Experimenter gallery has won the 2023 Frieze London Stand Prize
© Frieze
The Frieze London Stand Prize for the best gallery presentation has this year been awarded to Experimenter, from India. The gallery, founded in 2009 by Priyanka and Prateek Raja, has two locations in Kolkata, and a further space in Mumbai, which opened last year.
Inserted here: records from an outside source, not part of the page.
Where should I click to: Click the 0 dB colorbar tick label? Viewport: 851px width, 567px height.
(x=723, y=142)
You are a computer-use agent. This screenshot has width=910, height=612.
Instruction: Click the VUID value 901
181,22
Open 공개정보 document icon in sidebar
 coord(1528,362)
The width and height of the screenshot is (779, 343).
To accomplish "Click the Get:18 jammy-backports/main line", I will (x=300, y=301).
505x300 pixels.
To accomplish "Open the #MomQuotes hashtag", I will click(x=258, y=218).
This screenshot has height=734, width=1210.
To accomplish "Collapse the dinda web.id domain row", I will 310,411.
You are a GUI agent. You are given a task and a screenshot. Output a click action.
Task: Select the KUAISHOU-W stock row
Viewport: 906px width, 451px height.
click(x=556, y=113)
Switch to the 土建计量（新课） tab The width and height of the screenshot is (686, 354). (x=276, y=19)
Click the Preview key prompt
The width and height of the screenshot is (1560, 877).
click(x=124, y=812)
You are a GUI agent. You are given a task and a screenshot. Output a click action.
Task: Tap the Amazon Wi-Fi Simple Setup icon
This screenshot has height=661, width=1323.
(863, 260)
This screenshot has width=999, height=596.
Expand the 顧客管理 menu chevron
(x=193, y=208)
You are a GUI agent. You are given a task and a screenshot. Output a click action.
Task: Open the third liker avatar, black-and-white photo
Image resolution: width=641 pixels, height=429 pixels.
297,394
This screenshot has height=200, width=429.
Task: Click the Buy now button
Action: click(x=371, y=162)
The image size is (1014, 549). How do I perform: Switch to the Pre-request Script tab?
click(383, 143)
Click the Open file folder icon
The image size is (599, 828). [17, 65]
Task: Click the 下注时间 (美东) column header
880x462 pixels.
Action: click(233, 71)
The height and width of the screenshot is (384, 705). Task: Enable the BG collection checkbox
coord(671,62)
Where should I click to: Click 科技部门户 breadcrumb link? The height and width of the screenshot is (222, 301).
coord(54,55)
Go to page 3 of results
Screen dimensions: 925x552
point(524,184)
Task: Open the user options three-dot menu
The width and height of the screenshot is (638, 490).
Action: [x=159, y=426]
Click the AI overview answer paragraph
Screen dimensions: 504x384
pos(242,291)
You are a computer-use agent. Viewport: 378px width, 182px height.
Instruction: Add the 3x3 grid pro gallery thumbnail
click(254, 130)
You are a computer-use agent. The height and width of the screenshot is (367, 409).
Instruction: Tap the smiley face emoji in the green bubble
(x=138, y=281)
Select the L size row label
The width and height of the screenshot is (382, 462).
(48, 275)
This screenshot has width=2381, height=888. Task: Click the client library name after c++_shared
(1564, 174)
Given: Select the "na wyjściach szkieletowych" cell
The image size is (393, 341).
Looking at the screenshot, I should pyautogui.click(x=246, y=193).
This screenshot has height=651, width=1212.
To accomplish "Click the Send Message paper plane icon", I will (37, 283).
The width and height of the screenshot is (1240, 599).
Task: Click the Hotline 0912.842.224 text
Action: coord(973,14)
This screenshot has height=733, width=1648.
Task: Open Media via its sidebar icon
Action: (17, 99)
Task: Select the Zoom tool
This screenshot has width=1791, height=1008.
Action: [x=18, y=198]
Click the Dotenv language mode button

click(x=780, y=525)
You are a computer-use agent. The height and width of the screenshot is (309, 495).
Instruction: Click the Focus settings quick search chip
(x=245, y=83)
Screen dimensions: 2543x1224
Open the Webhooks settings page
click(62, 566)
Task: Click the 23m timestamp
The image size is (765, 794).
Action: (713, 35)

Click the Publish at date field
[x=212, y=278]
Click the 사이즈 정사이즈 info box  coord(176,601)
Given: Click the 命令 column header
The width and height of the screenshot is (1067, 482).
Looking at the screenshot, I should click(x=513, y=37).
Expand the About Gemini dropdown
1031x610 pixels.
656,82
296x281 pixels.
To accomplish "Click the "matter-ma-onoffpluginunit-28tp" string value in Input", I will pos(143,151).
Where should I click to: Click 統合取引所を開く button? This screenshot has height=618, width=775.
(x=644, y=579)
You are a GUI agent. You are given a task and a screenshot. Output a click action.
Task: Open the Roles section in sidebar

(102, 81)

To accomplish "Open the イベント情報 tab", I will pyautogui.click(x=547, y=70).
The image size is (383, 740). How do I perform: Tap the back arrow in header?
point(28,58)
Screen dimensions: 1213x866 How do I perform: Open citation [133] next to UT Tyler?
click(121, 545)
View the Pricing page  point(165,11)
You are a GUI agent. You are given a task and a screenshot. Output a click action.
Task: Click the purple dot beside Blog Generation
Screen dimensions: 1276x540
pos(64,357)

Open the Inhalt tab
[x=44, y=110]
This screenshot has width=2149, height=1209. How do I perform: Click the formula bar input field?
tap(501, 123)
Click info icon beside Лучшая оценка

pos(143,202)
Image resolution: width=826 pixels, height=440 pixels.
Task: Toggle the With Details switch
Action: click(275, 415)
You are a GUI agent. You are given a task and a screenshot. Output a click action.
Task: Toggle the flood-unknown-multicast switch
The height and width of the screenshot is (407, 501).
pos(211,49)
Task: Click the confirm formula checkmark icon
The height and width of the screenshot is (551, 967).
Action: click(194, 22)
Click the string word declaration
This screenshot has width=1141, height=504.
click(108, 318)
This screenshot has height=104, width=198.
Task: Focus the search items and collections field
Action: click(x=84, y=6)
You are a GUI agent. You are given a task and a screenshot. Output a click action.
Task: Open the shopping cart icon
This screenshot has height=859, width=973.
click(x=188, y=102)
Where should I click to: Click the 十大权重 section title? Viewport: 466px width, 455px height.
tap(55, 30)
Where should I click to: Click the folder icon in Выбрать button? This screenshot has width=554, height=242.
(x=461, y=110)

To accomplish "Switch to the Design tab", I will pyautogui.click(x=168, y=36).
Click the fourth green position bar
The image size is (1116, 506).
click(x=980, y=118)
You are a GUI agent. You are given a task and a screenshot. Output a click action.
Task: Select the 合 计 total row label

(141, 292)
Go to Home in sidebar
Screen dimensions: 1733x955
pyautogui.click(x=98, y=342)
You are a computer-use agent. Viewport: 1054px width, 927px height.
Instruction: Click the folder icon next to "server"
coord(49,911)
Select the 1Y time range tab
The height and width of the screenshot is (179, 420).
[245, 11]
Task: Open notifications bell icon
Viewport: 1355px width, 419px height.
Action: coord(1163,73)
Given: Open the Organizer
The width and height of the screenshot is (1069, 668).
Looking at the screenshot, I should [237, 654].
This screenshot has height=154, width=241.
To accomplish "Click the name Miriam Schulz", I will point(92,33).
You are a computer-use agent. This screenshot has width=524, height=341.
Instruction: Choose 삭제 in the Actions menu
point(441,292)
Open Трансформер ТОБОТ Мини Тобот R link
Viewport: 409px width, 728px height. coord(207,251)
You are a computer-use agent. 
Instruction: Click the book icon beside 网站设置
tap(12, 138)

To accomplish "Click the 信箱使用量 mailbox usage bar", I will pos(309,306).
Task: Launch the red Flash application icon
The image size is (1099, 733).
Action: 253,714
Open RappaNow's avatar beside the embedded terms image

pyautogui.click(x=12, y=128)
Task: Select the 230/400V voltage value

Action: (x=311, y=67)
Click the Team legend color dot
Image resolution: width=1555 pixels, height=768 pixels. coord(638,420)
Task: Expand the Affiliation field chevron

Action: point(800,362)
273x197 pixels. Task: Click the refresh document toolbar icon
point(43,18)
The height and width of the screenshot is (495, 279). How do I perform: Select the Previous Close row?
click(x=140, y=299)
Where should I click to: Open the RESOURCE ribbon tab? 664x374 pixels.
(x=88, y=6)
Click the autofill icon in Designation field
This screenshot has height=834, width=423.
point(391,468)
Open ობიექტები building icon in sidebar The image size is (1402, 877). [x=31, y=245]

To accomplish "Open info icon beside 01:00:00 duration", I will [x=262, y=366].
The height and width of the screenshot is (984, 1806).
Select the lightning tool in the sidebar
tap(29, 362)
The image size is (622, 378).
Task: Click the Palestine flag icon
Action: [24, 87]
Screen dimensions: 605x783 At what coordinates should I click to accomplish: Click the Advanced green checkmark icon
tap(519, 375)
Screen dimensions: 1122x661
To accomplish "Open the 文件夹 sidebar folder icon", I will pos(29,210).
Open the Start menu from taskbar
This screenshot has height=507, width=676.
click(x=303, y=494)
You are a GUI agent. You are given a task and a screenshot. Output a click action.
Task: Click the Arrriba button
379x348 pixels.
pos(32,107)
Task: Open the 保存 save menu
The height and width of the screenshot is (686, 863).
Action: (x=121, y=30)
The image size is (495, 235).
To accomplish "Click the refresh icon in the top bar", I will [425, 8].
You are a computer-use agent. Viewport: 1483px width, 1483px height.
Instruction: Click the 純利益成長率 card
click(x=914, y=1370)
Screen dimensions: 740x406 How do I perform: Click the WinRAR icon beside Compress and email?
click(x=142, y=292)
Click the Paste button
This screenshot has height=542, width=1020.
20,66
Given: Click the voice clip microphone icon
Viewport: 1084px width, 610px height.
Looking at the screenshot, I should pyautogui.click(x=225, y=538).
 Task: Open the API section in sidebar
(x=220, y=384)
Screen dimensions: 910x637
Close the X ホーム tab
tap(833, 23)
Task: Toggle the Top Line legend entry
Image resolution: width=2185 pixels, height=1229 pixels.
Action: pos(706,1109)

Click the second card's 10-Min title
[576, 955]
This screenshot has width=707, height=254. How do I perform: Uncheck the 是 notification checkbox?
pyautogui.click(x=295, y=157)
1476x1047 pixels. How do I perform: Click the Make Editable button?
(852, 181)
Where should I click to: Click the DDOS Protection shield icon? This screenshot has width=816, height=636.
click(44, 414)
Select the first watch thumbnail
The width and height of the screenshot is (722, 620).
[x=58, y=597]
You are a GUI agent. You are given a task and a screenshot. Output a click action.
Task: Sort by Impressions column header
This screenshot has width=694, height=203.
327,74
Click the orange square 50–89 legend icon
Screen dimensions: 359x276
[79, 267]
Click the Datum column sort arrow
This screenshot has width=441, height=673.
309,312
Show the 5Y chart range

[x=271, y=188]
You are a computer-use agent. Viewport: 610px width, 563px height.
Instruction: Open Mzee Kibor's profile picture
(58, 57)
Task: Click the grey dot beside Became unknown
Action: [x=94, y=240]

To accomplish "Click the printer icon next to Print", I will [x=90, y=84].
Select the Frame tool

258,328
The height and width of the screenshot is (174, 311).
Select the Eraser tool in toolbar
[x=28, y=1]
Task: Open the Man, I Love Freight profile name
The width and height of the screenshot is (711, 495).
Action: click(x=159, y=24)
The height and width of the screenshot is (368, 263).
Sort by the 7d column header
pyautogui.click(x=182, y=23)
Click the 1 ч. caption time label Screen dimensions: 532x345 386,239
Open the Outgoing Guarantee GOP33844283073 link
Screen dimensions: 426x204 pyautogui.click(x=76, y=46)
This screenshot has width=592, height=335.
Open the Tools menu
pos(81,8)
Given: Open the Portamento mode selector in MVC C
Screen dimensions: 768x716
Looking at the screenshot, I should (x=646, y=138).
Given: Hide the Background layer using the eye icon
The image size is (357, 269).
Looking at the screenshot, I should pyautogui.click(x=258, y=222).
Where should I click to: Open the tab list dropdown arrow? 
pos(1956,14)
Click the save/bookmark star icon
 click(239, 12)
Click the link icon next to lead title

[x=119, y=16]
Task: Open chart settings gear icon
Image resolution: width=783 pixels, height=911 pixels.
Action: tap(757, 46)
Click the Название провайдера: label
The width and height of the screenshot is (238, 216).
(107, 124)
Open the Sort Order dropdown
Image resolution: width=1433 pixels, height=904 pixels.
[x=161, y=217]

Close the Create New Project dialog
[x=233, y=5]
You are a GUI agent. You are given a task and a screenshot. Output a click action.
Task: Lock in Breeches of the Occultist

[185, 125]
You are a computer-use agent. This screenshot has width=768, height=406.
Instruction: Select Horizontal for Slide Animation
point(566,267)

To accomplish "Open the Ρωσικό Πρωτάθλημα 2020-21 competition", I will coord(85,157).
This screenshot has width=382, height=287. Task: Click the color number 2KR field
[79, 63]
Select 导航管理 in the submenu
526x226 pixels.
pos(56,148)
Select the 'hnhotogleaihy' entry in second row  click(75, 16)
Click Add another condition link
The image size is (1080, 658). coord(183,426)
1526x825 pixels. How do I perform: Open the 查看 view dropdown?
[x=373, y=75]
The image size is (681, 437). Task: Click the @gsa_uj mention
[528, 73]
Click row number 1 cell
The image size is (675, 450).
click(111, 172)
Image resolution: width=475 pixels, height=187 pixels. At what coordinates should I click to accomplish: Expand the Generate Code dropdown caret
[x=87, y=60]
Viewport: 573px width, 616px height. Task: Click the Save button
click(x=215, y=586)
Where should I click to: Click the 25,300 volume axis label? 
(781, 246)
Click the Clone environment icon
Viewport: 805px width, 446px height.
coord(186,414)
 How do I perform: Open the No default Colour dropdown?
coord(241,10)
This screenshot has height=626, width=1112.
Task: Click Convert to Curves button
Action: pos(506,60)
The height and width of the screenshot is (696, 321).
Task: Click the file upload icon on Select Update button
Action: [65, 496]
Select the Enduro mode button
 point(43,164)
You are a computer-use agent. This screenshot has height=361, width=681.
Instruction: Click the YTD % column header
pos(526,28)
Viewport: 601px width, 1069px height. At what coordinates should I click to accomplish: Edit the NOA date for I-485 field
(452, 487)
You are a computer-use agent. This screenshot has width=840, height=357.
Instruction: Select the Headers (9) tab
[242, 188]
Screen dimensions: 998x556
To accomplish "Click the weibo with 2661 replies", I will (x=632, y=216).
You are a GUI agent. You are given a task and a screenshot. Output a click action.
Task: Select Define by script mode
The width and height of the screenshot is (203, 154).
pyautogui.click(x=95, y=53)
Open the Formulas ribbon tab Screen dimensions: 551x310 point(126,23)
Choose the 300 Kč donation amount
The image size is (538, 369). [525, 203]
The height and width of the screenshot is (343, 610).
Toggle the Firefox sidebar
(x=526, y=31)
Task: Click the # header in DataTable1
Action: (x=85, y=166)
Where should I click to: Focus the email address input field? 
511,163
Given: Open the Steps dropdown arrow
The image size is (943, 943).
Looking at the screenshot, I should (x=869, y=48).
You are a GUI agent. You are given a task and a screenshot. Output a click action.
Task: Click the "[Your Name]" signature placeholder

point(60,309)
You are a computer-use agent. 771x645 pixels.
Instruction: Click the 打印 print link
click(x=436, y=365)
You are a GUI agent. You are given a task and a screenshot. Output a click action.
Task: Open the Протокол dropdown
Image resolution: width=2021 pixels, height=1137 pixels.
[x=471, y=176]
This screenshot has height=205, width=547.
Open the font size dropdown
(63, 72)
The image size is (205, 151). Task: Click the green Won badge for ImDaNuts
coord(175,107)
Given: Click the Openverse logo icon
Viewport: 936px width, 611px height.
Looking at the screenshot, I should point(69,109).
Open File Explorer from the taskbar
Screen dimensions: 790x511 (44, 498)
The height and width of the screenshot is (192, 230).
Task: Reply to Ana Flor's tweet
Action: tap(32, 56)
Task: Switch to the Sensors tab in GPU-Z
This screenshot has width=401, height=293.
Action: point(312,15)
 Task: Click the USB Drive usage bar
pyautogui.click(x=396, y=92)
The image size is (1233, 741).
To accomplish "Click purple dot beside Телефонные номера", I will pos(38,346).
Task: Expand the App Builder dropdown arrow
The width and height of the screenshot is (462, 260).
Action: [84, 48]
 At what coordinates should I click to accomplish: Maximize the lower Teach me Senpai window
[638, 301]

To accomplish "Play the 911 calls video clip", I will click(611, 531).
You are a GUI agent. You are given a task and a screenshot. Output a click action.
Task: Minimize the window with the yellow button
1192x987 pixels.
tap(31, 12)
Experimenter’s winning stand, with its walls and carpet in hues of grey, is loosely themed around the concept of a grid, and brings together an intergenerational group of eight women artists on its roster. The grid manifests literally on the stand in the arrangement of several rows of Ayesha Sultana's signature square, monochrome works in graphite. Bani Abidi's photographs of 20th-century statesmen who drew the Radcliffe Line in 1947 to politically divide the Indian subcontinent are also presented in a fragmented grid. And a painting by Afrah Shafiq, a recent signing to the gallery, consists of three rows of squares depicting sections of 18th-century Western paintings.
Reba Hore, Untitled
Courtesy of the artist, the Seagull Foundation for the Arts and Experimenter
On a more abstract level, the grid also relates to how repetition and the act of small mark-making are present throughout the practices of Experimenter's artists, Priyanka Raja says. "Whether it's in the meditative dots of Radhika Khimji's paintings, or Bhasha Chakrabarti's reflection on the slow passing of time, there is a clear formal resonance between all the artists we represent." These lines of continuity also allow for a dialogue across centuries: a painting by Reba Hore, who was born in 1926 and died in 2008, focuses on erasure, and chimes with the overall practice of one of the gallery's youngest artists, Biraaj Dodiya, born in 1993, whose paintings are self-termed as "excavations".
Experimenter's programme is considered to be a "pace-setter" for [the South Asian region], according to a Frieze statement, and extends from exhibition-making through to talks, performances, workshops and its annual Experimenter Curators’ Hub. This is the gallery's sixth time showing at Frieze London.